For
government is the ordering of the magistracies of the state; and these
the community share between themselves, either as they can attain them
by force, or according to some common equality which there is amongst
them, as poverty, wealth, or something which they both partake of.
There must therefore necessarily be as many different forms of
governments as there are different ranks in the society, arising from
the superiority of some over others, and their different situations.

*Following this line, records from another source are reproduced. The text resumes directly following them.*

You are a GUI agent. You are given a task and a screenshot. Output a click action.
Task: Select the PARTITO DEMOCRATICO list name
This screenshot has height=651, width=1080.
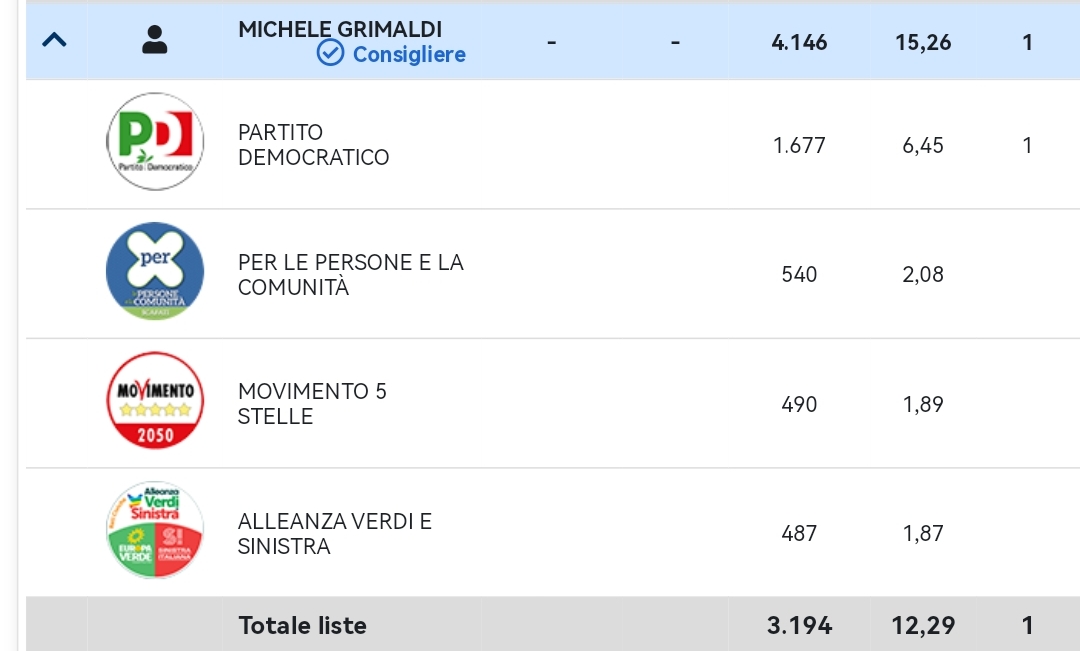click(x=313, y=145)
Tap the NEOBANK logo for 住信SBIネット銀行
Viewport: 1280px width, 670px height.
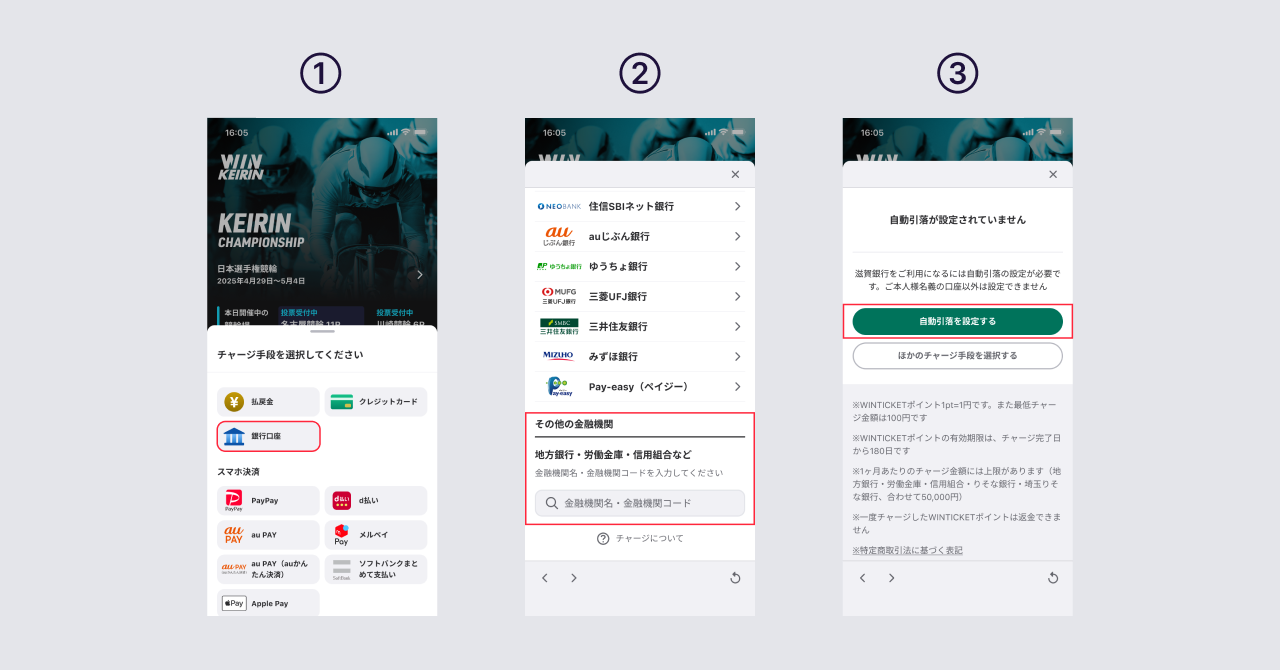pyautogui.click(x=561, y=206)
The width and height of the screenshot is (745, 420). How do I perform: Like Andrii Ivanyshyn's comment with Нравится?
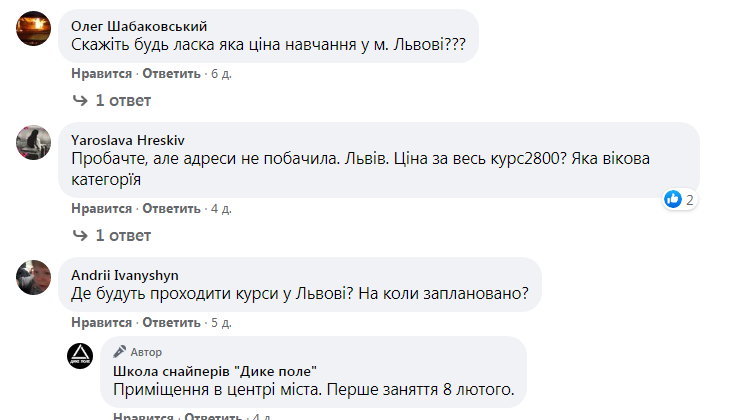click(x=101, y=323)
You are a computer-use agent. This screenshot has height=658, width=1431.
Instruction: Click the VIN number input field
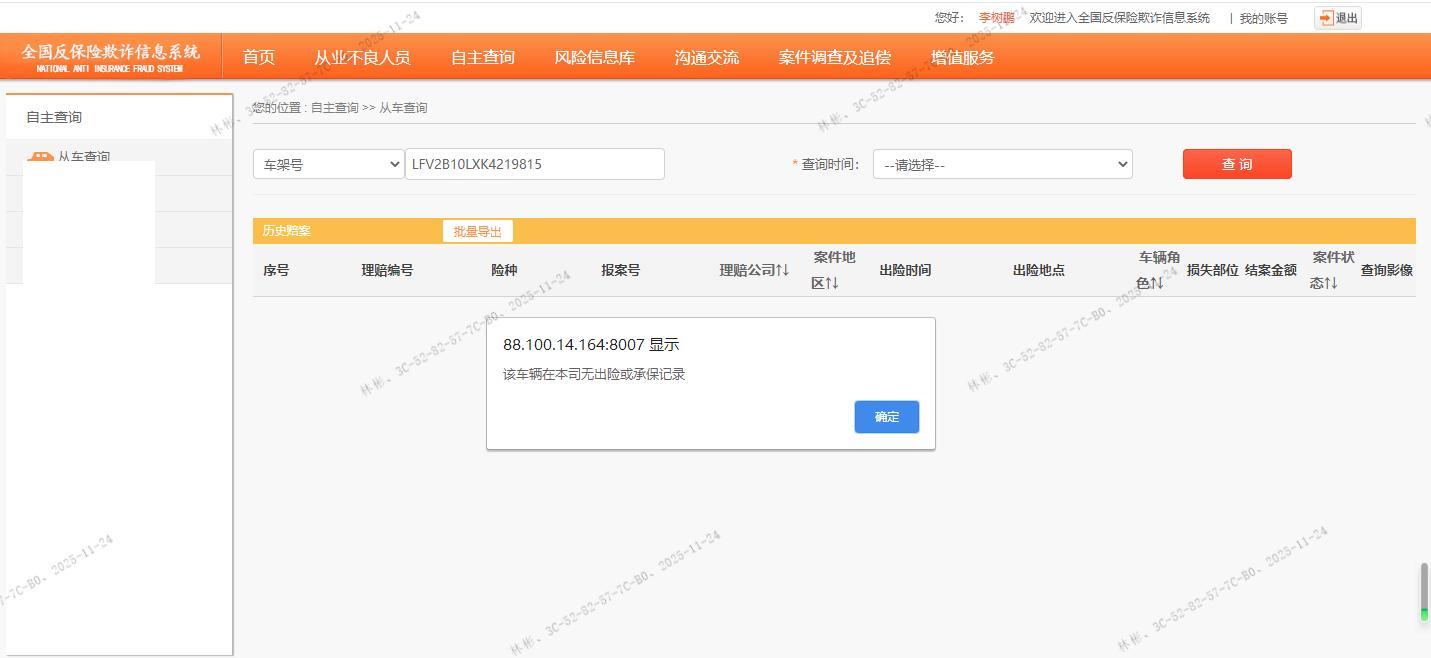(534, 164)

And these seem chiefly to be two, as they say, of the winds: namely,
the north and the south; and all the others are declinations from
these. And thus in politics, there is the government of the many and
the government of the few; or a democracy and an oligarchy: for an
aristocracy may be considered as a species of oligarchy, as being also
a government of the few; and what we call a free state may be
considered as a democracy: as in the winds they consider the west as
part of the north, and the east as part of the south: and thus it is
in music, according to some, who say there are only two species of it,
the Doric and the Phrygian, and all other species of composition they
call after one of these names; and many people are accustomed to
consider the nature of government in the same light; but it is both
more convenient and more correspondent to truth to distinguish
governments as I have done, into two species: one, of those which are
established upon proper principles; of which there may be one or two
sorts: the other, which includes all the different excesses of these;
so that we may compare the best form of government to the most
harmonious piece of music; the oligarchic and despotic to the more
violent tunes; and the democratic to the soft and gentle airs.